It’s really difficult to explain this stuff without actually looking at a map. If we can get a map, I can take you through it. 

Murray: Good idea. So how about if you talk us through the high speed rail map. So for the audience, this is at a website called Wardley pdf.org high speed rail map. 

Simon: Okay. So I’m looking at this map here, and it’s a sort of monstrosity of different blues and other bits and pieces. So it says top right hand side pioneers, settlers, town planners. There’s lots of dots on it and everything else. So what we’re gonna do is strip it away first of all, and then build it up. 

Murray: What are the axes? 

Simon: Before we get to the, a axis I need to explain a difference between a graph and a map. So almost everything we have in business which cause itself a map is in fact a graph. And the way you tell this is if you take something like a mind map, if you just move any component up or down a little bit and ask yourself the question, does it change the map? The answer is no, because the map is defined by the nodes and the connections between it. Now, if I take a map of the world and I shift Australia and put it next to the UK, does that change that map? And the answer is yes. So the first thing you have to learn with a map is that in a map space has. Okay, so you can’t just simply move things slightly without changing the meaning of what it is.

So almost everything written in business we have, which is called a map is in fact a graph. We have very few maps now in order to create a map. And in order to create space to have meaning you need at least three components, you need an anchor such as magnetic north. You need a position of pieces. This is north, Southeast or west of that, and you need consistency of movement. So if I’m going north, I’m going north, I’m going south. I’m going south. So I started this off in 2005, trying to work out how to do this. And the first thing is the anchor. So the anchor that I use on a map will be the users and those users could be the public. It could be the business, it could be the government. You could have multiple anchors on a map at any time. So if I look at this map here, they’ve got three different types of customer. They haven’t specified what those customers are. One requiring 3d visualization, one requiring graphical information system, one requiring access to the website.

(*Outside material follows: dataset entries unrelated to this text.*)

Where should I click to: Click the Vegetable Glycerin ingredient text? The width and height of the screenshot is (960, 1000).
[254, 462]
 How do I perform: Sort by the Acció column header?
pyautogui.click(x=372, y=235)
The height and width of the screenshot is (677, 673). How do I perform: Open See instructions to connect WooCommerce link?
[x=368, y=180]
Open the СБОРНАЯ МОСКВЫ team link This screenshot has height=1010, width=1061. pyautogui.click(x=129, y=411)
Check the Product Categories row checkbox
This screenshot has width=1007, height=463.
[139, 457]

Okay. So they’ve got three I’m guessing this is engineers, architects. They could probably do with defining those customers a little bit more. Okay. Once you’ve got the anchors at the top, but now what you need is position and you get this through a chain of needs. The customer needs a graphical information system that graphical information system needs a project information management system, PIMS that needs a land registry, which needs an enterprise resource planning management system, which requires a risk analysis.

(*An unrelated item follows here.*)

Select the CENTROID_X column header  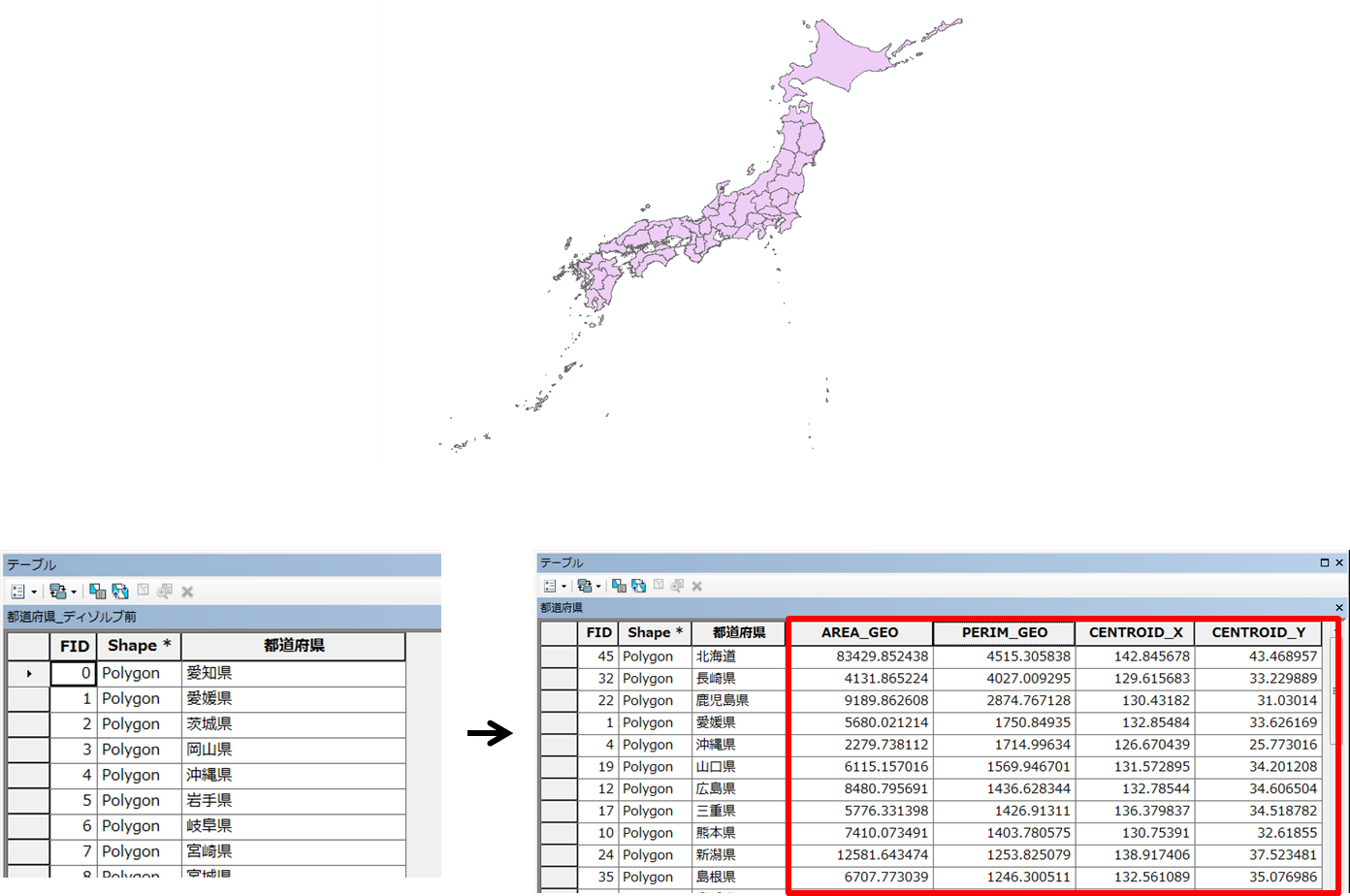point(1135,632)
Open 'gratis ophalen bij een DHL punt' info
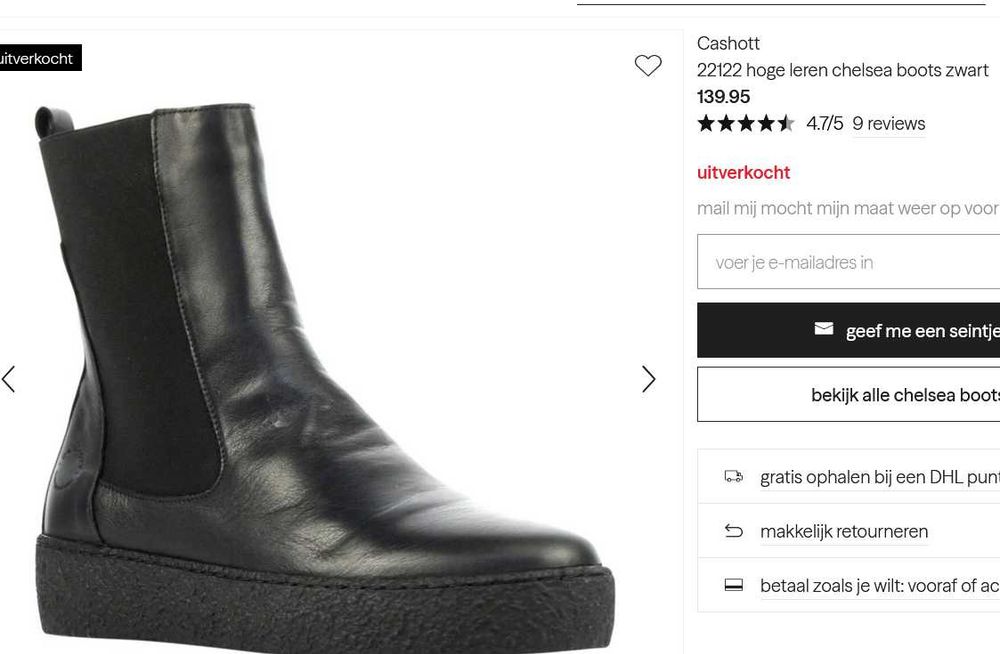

So what they’re doing is they’re basically going through and saying, this needs this. So the way to think of it is like a cup of tea. What does that need? When it needs a cup, it needs tea, it needs hot water hot water needs, cold water, and a kettle needs power. So you can create a chain of needs.

So that’s what they’re doing here at the bottom of the chain of needs. They’ve got things like data center, compute and power. Okay. So that gives you anchor and position, but now you need movement and it turns out that all of these nodes are forms of capital. These forms of capital evolved through four common stages.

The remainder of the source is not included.